Given request:
Pick up the forum thread about the maximum height of a masonry wall and continue it past its final line.

Passage:

# Maximum Height of Masonry Wall



## retire09 (Jun 29, 2011)

What would be the maximum height for a masonry wall supporting roof only in seismic zone D2?

Where can I find this in the IRC?

I have a plan for a garage with 17' walls supporting a roof only with no second floor or intersecting walls for support.


----------



## mtlogcabin (Jun 29, 2011)

R301.3 Story height.

Buildings constructed in accordance with these provisions shall be limited to story heights of not more than the following:

1. For wood wall framing, the laterally unsupported bearing wall stud height permitted by Table R602.3(5) plus a height of floor framing not to exceed 16 inches (406 mm).

Exception: For wood framed wall buildings with bracing in accordance with Tables R602.10.1.2(1) and R602.10.1.2(2), the wall stud clear height used to determine the maximum permitted story height may be increased to 12 feet (3658 mm) without requiring an engineered design for the building wind and seismic force resisting systems provided that the length of bracing required by Table R602.10.1.2(1) is increased by multiplying by a factor of 1.10 and the length of bracing required by Table R602.10.1.2(2) is increased by multiplying by a factor of 1.20. Wall studs are still subject to the requirements of this section.

Supplied information:
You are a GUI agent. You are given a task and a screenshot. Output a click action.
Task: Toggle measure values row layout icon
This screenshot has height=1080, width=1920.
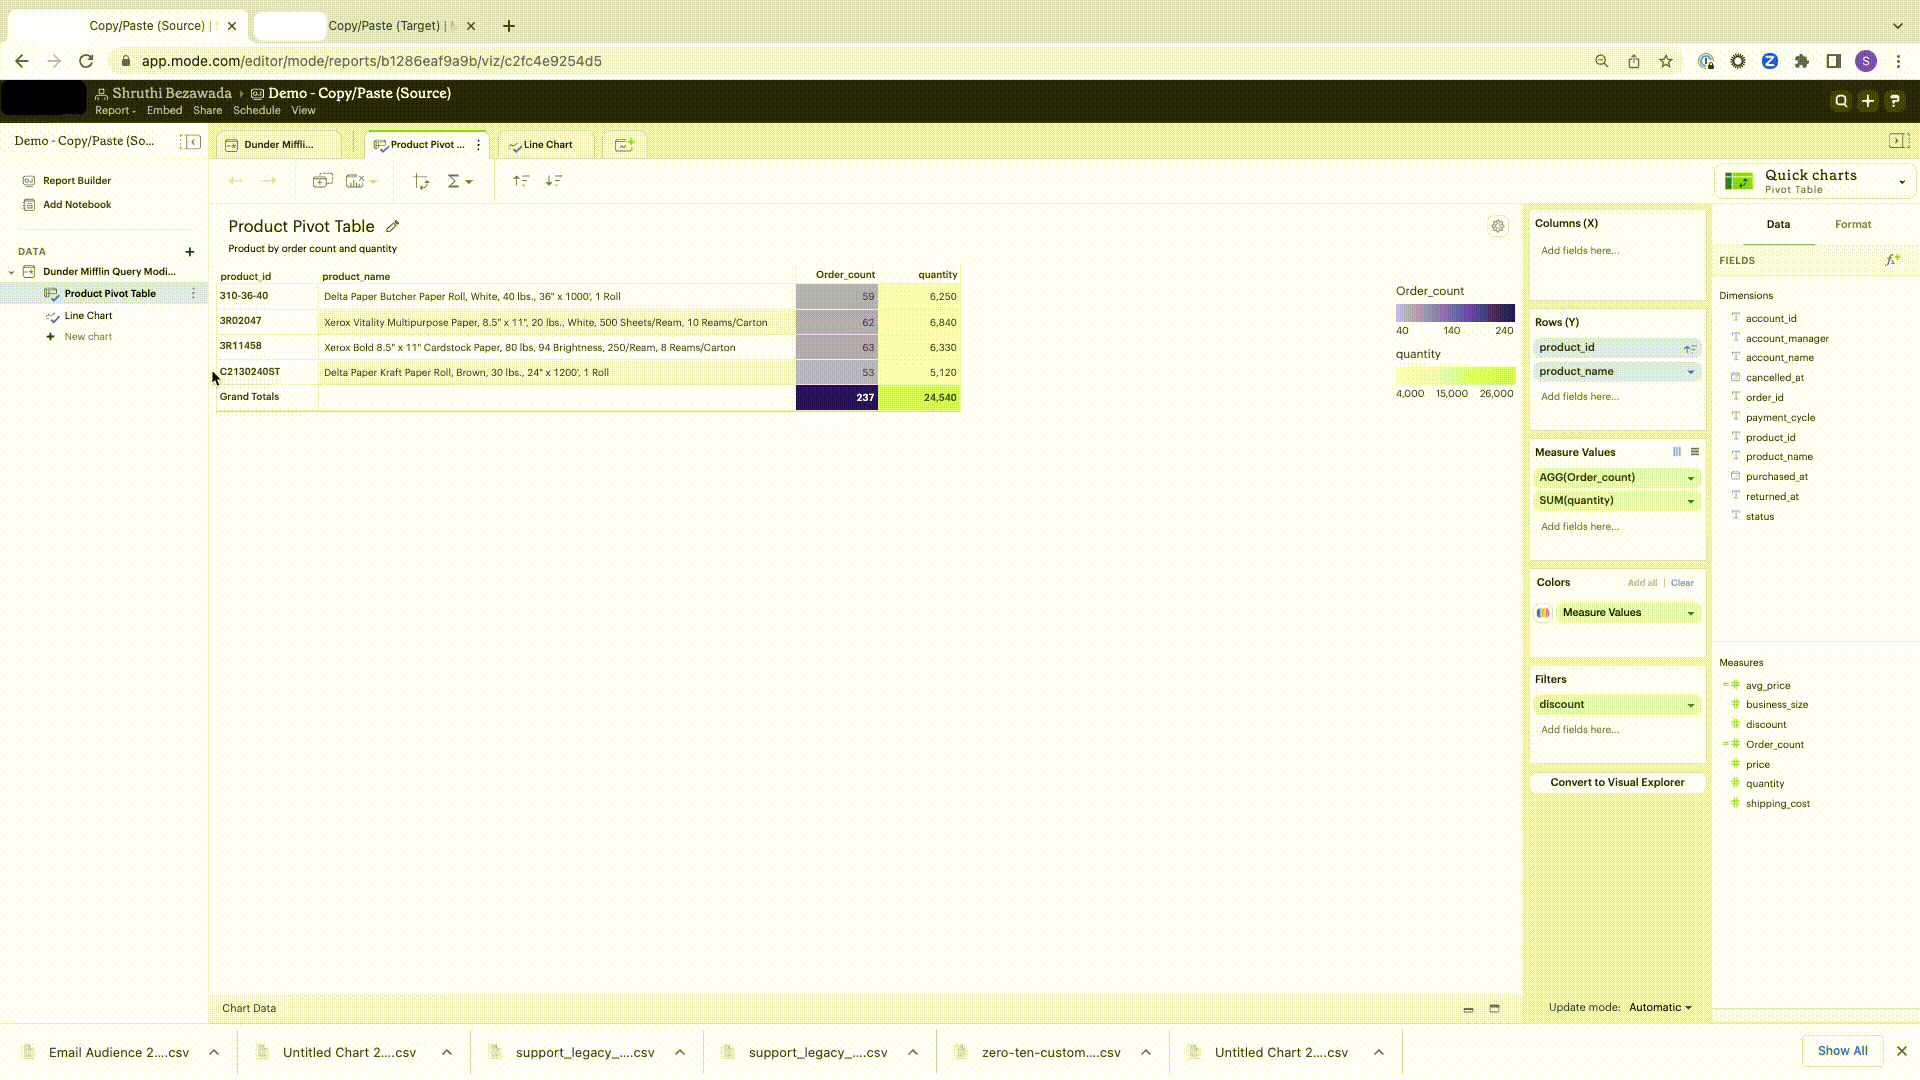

Task output:
2. For steel wall framing, a stud height of 10 feet (3048 mm), plus a height of floor framing not to exceed 16 inches (406 mm).

3. For masonry walls, a maximum bearing wall clear height of 12 feet (3658 mm) plus a height of floor framing not to exceed 16 inches (406 mm).

Exception: An additional 8 feet (2438 mm) is permitted for gable end walls.


----------



## peach (Jun 29, 2011)

why would you select a masonry wall in D2?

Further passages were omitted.